Starting at the first line and going on through the line with "Tap the customs", set these lines out as a numbered list, leaving out any blank lines.

[Raw records]
*-*-*
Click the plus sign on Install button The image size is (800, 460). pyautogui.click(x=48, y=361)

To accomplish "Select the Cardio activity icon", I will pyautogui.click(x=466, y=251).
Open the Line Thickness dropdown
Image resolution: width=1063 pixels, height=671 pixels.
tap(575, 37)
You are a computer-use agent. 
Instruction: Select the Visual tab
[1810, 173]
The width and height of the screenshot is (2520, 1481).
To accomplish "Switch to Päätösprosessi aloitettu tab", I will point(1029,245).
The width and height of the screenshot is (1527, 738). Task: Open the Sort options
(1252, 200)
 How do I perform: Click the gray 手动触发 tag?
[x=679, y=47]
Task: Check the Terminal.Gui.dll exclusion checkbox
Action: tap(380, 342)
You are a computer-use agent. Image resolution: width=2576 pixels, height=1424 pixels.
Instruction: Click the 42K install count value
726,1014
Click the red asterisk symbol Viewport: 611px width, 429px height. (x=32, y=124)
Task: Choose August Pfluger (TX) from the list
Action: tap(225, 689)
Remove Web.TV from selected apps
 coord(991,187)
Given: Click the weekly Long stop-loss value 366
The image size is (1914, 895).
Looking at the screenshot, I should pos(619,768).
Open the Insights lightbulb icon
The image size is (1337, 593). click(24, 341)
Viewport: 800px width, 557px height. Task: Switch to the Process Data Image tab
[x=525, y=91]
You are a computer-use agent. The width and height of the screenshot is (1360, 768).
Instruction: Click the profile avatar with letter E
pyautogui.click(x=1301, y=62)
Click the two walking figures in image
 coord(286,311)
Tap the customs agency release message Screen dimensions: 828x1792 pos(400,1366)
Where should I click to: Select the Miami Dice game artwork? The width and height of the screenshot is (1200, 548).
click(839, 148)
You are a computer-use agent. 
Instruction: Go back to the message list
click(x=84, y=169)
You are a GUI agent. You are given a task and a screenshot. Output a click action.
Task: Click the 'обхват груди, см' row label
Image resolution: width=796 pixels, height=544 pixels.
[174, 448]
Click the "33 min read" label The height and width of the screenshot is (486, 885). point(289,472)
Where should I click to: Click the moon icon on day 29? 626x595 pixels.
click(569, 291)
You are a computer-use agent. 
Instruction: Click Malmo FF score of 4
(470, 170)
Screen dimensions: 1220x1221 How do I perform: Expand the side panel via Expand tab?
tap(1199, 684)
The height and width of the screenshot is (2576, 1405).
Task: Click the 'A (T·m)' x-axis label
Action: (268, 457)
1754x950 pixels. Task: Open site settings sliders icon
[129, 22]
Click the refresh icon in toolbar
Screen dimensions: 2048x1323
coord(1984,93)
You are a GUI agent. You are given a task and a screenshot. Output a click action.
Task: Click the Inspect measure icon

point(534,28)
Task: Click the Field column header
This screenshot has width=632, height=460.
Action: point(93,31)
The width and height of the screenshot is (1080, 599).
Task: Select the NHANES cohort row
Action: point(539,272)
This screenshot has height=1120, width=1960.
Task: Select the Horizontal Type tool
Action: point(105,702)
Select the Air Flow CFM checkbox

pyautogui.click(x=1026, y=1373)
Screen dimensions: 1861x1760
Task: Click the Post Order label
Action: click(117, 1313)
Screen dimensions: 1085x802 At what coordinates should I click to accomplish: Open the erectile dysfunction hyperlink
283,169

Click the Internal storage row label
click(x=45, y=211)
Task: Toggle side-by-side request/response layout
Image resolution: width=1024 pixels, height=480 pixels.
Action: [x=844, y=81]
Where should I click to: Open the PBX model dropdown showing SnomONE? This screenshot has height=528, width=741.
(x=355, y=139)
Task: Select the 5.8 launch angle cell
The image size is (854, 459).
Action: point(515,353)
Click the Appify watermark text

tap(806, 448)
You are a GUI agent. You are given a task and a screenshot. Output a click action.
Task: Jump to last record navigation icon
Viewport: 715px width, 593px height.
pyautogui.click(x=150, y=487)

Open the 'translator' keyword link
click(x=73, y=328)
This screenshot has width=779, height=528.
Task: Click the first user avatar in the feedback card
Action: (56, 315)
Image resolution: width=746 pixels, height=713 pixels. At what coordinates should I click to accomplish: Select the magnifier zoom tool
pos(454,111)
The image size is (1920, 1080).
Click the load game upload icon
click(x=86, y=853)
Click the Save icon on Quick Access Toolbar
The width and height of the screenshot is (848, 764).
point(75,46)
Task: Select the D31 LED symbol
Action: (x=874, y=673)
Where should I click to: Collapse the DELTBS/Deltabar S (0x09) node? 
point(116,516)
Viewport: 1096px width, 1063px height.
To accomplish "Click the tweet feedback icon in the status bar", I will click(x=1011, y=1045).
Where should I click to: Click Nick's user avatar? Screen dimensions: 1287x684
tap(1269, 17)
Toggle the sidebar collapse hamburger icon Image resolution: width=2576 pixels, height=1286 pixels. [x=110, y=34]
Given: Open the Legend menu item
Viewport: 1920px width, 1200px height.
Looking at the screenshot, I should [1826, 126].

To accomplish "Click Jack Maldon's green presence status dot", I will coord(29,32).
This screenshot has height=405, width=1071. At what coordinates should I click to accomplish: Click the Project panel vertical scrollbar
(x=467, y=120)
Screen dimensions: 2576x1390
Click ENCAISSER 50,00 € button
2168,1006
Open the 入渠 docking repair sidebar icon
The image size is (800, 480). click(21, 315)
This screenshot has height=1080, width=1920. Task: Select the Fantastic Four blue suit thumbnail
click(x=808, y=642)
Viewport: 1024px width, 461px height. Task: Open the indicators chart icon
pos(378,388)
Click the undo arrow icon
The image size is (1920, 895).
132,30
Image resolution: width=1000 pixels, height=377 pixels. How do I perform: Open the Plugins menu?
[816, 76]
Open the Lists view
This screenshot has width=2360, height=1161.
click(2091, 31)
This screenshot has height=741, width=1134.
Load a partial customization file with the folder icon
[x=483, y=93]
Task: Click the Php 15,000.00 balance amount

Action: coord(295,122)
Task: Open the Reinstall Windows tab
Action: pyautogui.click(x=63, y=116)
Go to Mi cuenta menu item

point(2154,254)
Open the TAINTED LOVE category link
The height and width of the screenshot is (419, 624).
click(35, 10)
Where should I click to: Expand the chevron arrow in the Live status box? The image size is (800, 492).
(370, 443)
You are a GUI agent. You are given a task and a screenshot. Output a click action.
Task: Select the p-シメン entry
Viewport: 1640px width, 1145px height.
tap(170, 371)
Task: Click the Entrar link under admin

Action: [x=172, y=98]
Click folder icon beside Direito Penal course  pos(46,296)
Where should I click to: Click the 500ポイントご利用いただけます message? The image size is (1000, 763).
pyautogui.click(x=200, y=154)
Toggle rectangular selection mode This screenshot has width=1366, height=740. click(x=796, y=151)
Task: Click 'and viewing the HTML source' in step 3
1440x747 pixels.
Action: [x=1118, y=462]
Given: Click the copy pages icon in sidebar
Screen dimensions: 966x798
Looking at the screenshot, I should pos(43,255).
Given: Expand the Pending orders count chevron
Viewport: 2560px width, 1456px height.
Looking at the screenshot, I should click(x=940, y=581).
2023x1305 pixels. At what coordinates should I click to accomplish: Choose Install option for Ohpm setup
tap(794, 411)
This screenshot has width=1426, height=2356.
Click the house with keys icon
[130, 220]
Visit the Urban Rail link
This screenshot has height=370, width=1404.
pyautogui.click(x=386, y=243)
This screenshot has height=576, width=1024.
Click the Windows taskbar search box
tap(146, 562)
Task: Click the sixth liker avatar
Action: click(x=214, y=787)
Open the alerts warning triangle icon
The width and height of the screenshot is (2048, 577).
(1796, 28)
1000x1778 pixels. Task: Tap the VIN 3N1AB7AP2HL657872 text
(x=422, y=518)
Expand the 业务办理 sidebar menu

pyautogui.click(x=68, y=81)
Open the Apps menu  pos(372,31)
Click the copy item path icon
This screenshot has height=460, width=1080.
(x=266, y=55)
*-*-*
§ Final result
1. Click the plus sign on Install button The image size is (800, 460). pyautogui.click(x=48, y=361)
2. To accomplish "Select the Cardio activity icon", I will pyautogui.click(x=466, y=251).
3. Open the Line Thickness dropdown
4. Image resolution: width=1063 pixels, height=671 pixels.
5. tap(575, 37)
6. You are a computer-use agent. 
7. Instruction: Select the Visual tab
8. [1810, 173]
9. The width and height of the screenshot is (2520, 1481).
10. To accomplish "Switch to Päätösprosessi aloitettu tab", I will point(1029,245).
11. The width and height of the screenshot is (1527, 738). Task: Open the Sort options
12. (1252, 200)
13.  How do I perform: Click the gray 手动触发 tag?
14. [x=679, y=47]
15. Task: Check the Terminal.Gui.dll exclusion checkbox
16. Action: tap(380, 342)
17. You are a computer-use agent. Image resolution: width=2576 pixels, height=1424 pixels.
18. Instruction: Click the 42K install count value
19. 726,1014
20. Click the red asterisk symbol Viewport: 611px width, 429px height. (x=32, y=124)
21. Task: Choose August Pfluger (TX) from the list
22. Action: tap(225, 689)
23. Remove Web.TV from selected apps
24.  coord(991,187)
25. Given: Click the weekly Long stop-loss value 366
26. The image size is (1914, 895).
27. Looking at the screenshot, I should pos(619,768).
28. Open the Insights lightbulb icon
29. The image size is (1337, 593). click(24, 341)
30. Viewport: 800px width, 557px height. Task: Switch to the Process Data Image tab
31. [x=525, y=91]
32. You are a computer-use agent. The width and height of the screenshot is (1360, 768).
33. Instruction: Click the profile avatar with letter E
34. pyautogui.click(x=1301, y=62)
35. Click the two walking figures in image
36.  coord(286,311)
37. Tap the customs agency release message Screen dimensions: 828x1792 pos(400,1366)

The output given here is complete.